Cappies Review: The Lord of the Flies


by Francis Arlington of Woodgrove High School


The line between man and beast is a thin one, tenuously upheld only by those with upstanding moral character. In William Golding’s The Lord of the Flies, a group of British schoolboys are stranded on a deserted island, and through their attempts at governance, it is revealed how war has impacted their nature.


Tuscarora’s production of The Lord of the Flies brought the animalism war to light, from the resounding beat of spears on the ground to the heart-wrenching wail of Ralph as he realized the enormity of everything that happened. The moment the lights came up on stage, the audience was transported to the island thanks to the outstanding scenic design of Will Anderson. A switchback path ascending to the top of a mountain held the weight of the entire cast stomping and jumping and did so in style with individually painted slabs of rock forming the structure. The crashed plane was a constant reminder of the severed connection to the outside world. Before the light came up, however, the crack of bullets and the screech of the falling plane established a setting rife with global conflict and violence excused in wartime.

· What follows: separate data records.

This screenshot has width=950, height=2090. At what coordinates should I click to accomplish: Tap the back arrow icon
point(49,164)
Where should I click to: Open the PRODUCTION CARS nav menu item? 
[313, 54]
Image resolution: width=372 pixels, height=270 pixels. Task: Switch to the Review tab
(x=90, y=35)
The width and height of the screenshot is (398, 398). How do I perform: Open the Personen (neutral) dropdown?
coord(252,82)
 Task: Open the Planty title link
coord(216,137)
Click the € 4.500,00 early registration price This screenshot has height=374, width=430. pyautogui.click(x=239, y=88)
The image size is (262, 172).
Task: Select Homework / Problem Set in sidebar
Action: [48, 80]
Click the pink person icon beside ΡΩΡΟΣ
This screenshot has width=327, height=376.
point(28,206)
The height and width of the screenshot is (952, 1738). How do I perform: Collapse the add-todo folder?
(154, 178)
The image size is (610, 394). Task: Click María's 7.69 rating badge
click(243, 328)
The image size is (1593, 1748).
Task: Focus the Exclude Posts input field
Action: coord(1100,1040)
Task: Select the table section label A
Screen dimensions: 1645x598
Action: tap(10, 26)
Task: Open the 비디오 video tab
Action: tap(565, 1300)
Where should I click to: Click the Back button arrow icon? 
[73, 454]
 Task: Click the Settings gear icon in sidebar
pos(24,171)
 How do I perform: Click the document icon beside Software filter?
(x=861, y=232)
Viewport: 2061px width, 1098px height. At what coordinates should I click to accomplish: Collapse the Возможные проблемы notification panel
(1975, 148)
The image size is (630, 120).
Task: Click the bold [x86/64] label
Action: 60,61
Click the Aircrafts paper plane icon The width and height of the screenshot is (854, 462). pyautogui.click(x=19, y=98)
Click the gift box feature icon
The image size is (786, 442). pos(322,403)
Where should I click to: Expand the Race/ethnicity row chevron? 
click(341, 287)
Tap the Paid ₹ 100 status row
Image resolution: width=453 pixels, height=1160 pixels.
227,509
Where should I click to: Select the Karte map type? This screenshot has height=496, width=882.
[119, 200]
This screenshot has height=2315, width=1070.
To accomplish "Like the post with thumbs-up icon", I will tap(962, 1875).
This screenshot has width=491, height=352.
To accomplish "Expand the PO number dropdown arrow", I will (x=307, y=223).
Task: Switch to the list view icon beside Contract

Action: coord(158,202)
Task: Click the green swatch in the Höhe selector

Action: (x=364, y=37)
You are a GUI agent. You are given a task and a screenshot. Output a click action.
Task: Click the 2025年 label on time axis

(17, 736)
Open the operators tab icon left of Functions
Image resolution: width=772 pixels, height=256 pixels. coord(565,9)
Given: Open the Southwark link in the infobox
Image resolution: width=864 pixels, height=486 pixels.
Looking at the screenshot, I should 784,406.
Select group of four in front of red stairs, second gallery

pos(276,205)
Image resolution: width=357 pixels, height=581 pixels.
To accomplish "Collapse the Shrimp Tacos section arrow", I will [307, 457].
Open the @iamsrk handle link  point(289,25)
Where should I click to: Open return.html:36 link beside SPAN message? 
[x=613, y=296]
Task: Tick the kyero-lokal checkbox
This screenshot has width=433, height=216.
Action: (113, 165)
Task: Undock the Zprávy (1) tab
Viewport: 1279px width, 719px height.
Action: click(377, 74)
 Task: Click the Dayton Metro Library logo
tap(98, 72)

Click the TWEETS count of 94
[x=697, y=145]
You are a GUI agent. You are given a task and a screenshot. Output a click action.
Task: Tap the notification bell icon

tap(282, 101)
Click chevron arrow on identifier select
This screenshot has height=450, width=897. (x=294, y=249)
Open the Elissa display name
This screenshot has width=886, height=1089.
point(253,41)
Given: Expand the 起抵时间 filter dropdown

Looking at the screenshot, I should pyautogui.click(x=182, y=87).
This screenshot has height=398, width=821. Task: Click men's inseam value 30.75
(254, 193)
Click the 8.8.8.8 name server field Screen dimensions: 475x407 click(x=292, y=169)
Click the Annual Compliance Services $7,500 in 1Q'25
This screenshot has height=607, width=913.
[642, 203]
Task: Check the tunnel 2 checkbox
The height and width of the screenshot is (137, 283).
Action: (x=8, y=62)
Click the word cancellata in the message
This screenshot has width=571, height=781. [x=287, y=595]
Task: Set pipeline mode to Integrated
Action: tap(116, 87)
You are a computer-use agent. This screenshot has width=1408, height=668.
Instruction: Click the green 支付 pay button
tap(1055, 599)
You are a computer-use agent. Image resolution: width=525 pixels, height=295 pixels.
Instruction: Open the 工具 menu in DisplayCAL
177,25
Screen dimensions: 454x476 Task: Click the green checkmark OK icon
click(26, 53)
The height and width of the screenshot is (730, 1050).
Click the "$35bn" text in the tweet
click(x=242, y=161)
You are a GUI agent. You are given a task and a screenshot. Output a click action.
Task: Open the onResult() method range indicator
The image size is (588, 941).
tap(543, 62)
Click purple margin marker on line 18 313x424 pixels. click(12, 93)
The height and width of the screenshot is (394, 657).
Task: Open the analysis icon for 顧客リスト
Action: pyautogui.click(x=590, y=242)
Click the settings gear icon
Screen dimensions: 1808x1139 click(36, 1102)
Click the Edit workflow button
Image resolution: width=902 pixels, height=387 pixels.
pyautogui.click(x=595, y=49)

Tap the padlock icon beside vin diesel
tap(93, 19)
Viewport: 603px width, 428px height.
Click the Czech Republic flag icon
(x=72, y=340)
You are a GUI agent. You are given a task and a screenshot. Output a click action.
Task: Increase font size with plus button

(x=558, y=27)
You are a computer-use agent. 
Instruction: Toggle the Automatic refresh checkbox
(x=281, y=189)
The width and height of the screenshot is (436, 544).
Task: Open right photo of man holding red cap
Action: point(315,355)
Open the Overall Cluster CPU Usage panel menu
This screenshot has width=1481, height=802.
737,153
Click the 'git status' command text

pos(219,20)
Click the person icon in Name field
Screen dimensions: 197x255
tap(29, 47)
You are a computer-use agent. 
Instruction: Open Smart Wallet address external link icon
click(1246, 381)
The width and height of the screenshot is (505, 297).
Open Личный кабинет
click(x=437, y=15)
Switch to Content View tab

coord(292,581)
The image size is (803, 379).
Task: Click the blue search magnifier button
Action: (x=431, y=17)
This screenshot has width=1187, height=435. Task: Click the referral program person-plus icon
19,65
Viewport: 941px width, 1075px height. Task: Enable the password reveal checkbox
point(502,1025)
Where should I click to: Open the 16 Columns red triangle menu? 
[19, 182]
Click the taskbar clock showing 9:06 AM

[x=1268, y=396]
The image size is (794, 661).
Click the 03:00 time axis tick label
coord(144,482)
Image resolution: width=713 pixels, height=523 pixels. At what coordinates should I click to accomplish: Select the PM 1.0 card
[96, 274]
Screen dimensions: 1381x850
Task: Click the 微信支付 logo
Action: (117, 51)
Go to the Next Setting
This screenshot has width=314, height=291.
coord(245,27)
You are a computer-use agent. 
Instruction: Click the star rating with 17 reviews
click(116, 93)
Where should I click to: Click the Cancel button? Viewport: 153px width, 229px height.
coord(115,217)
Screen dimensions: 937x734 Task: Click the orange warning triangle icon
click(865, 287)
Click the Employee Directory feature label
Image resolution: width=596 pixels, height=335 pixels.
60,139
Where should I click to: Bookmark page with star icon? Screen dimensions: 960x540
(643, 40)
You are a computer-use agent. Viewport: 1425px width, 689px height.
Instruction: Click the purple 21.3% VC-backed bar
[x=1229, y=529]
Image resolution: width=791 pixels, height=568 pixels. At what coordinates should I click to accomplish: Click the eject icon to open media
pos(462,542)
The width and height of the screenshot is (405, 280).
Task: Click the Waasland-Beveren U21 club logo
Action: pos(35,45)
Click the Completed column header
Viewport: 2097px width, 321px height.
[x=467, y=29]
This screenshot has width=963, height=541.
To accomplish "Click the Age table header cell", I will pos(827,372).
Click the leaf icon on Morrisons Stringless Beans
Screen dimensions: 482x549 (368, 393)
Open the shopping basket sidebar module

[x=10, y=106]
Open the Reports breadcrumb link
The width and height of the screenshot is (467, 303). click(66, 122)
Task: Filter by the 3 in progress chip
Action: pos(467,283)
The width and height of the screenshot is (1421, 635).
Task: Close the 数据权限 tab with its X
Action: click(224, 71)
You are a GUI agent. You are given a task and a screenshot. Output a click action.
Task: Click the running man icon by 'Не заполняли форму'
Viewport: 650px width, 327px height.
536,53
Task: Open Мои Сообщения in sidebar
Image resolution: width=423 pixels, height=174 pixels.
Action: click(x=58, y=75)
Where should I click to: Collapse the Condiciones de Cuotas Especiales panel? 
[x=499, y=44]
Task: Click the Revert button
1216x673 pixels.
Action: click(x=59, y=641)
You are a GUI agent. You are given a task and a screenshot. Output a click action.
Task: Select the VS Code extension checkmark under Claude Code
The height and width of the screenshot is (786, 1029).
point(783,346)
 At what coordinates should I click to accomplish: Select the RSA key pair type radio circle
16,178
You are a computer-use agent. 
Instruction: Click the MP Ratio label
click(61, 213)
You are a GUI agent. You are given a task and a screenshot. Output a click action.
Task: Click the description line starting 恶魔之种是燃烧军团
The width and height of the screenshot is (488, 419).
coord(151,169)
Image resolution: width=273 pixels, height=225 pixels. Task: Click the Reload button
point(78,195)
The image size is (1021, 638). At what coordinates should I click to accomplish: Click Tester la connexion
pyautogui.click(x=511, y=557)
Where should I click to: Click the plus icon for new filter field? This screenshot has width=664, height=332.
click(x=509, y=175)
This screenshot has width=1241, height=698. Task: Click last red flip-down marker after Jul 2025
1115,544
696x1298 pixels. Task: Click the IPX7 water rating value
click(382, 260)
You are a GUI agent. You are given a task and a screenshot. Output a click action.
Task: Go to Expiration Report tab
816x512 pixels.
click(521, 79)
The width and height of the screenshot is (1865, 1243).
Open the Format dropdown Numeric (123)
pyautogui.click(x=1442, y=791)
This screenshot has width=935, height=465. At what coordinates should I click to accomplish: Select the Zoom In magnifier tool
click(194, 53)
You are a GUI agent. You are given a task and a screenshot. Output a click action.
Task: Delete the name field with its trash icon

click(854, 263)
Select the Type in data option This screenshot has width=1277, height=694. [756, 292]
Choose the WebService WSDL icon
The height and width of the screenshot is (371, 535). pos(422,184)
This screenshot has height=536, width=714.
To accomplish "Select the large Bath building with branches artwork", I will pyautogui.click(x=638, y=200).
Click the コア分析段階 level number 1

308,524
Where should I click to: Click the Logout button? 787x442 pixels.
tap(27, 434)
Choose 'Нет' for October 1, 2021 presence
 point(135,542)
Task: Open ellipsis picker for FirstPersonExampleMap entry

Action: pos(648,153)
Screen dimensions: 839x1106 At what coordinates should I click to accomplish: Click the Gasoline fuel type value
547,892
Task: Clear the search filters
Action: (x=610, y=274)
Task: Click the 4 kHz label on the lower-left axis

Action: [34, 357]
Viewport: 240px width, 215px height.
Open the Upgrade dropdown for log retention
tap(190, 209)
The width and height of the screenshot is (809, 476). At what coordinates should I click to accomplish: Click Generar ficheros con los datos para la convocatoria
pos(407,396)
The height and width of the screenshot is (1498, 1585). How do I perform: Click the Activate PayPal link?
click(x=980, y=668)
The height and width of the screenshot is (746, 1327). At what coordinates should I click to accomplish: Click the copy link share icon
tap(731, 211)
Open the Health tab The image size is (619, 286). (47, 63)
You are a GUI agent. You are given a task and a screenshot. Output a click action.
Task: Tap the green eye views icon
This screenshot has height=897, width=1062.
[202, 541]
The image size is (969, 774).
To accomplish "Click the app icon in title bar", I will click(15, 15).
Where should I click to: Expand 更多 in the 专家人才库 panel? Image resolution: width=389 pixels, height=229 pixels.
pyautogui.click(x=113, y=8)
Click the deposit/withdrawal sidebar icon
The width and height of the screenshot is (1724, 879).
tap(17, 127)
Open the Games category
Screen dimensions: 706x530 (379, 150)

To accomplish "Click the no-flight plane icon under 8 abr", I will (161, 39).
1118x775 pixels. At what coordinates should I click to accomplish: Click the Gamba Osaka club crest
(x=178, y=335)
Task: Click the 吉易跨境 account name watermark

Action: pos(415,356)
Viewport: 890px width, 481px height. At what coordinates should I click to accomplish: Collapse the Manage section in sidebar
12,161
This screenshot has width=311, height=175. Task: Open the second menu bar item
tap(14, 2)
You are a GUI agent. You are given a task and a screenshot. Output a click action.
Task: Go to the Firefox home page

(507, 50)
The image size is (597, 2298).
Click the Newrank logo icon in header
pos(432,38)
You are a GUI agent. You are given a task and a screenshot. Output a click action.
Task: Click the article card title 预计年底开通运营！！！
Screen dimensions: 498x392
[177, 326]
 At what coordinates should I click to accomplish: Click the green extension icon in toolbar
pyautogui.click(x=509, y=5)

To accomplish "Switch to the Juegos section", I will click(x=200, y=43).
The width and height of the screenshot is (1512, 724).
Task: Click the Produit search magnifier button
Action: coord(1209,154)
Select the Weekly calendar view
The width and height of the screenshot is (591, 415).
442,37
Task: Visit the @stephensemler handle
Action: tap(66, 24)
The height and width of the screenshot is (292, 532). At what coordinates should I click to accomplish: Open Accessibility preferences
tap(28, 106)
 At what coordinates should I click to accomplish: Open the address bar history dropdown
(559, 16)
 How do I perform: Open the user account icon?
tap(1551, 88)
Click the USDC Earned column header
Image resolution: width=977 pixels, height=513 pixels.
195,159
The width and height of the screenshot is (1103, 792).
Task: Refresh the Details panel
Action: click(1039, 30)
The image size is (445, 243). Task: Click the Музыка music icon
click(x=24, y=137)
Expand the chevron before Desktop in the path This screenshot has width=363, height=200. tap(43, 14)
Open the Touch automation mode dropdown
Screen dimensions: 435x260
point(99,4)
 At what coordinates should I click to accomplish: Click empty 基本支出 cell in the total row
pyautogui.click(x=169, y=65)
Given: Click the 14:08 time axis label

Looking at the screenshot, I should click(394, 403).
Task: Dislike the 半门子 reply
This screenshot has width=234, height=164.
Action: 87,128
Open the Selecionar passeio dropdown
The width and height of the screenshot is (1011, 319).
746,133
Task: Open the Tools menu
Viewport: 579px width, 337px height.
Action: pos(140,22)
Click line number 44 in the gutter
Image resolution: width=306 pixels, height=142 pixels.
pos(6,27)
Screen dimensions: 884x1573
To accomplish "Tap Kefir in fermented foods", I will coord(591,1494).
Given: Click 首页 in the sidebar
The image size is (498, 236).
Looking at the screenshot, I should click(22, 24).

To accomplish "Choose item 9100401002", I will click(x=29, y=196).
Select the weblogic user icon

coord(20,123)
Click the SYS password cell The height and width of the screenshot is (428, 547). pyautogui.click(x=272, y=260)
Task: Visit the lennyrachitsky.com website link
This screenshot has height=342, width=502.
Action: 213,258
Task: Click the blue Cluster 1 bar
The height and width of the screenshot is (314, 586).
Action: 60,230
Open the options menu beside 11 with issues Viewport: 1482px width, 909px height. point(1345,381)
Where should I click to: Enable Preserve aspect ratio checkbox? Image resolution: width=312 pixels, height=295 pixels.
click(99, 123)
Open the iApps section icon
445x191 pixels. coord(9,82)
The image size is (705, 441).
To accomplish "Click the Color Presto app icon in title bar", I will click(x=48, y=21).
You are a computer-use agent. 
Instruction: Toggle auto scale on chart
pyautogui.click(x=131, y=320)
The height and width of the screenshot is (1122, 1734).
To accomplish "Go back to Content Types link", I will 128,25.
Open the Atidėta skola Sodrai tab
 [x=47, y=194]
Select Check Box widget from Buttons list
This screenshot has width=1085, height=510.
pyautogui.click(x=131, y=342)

Joshua Chamberlain’s sound design didn’t stop there, though – throughout the production, there was perfect balance between backing tracks and ambient noise, and the s ilence which let the emotional weight steep.


Ralph, played by Amanda Anthony, showed the duality of man as they flawlessly teetered between the need to survive and maintain status as leader, and the desire to uphold justice. As the play progressed, they slowly transformed themselves from a jovial and social boy to a fear stricken wreck of what they once were: talking to themselves, face smeared with blood, head hanging as they desperately tried to evade capture. Jack, played by Claudia Hunn, embodied the perfect tormentor. Her voice smoothly dipped from calm condescension to absolutely soul-consuming rage at the drop of a hat; at the same time, her physicality steadily shifted from the rigid posture and controlled movements of an upper-class citizen to the prowling hunched form of a predator leading a pack of beasts to their next meal. MacArthur Maryn, in the role of Roger, portrayed the id within man, the natural savagery of instinct, egged on by power-hungry leaders. His posture from the start was slumped, and his eve ry word dripped with a pessimism which gradually took form as something far more cruel. The first death was unforgettable: Simon, played by Queen Kincaide, was beaten down emotionally by Jack and later driven into the woods. When the saint-like figure was first seen stumbling through the winding pathways, the reality of what was to happen dawned. There was no predicting the dual brutality and elegance of her death scene though: clawing out and begging, until she finally slumped over, blood dripping from her mouth.


This production was harrowing, leaving anyone in awe. Every part of the process had genuine care and effort put forth, and words cannot do it justice.